On 9th September they recorded it. Bowie did Heroes, and he and Marc were going to do two numbers they'd just written together, Sitting Next To You and Madman. Both are exactly the kind of wired, simplistic and compelling artrock that you'd expect 1977 Bolan and Bowie to come up with of the top of their heads, loose yet anguished.

Filming of the show had over-run, and they were only half a minute into the first song when Marc fell off the stage and technicians on a work-to-rule overtime ban stopped filming. Bastards.

On 15th September Marc had a night out in London with friends and his partner, Gloria Jones. In the early hours of the 16th, their car failed to make a corner and hit a tree on Barnes Common, killing Marc instantly. He was two weeks short of his 30th birthday.

By strange coincidence, not only did Bowie appear on Marc's show only to have the presenter die before it was broadcast, but the same thing happened that year with his appearance on the Bing Crosby Christmas special.

It's said that Marc had given a tape of Madman to some fans. Whatever, the song first saw the light of day as this Cuddly Toys single in 1980.

The band on the back are wearing glittery clothes - waaaaay out of date for 1980 - and the personnel are listed as Sean Purcell, Tony Baggett, Faebhean Kwest, Billy Surgeoner and Paddy. I'm going to go out on a limb and guess that, ahem, Faebhean was the singer.

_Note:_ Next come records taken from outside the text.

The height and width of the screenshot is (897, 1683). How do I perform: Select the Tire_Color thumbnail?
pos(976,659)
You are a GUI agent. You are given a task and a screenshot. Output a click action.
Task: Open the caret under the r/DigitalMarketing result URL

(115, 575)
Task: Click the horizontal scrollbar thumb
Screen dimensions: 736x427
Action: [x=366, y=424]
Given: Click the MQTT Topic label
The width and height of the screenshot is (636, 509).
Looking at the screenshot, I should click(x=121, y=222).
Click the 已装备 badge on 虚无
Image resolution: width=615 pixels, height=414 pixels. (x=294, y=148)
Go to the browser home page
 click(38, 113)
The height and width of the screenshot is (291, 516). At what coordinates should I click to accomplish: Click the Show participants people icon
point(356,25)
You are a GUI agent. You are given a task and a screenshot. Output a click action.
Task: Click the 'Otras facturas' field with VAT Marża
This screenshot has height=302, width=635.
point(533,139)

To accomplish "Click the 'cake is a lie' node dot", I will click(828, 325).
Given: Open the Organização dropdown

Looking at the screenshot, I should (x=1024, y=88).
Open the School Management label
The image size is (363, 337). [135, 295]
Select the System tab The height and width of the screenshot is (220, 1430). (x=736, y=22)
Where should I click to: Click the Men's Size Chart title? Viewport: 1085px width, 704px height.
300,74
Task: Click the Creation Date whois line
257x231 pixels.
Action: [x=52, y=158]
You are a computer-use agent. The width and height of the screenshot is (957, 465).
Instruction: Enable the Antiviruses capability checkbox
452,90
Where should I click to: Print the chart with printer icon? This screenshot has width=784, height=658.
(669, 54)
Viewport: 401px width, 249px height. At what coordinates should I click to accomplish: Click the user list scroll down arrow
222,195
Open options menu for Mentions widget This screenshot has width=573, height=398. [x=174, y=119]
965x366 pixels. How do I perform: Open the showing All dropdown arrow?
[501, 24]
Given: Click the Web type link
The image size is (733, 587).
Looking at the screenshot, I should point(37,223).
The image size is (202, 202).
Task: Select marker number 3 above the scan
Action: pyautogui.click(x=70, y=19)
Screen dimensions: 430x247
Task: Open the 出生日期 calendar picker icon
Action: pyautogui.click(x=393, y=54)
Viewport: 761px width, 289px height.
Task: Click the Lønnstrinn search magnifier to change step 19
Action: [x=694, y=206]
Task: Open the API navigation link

According to the practically definitive Illustrated David Bowie Discography (who've taken their astonishing downloads section down, grumble grumble), Madman was written by Bolan, Bowie and Steve Harley.

The originals of Madman and Sitting Next To You have appeared on numerous shitty bootlegs over the years, but in 1995 all takes of them were released in decent audio quality on a bootleg CD called Marc Bolan With David Bowie And Other Friends (Bolan Collectors Series MBCS102). There's also The Last Sessions, which does the same job.

I'd give my nads for a copy of either disc.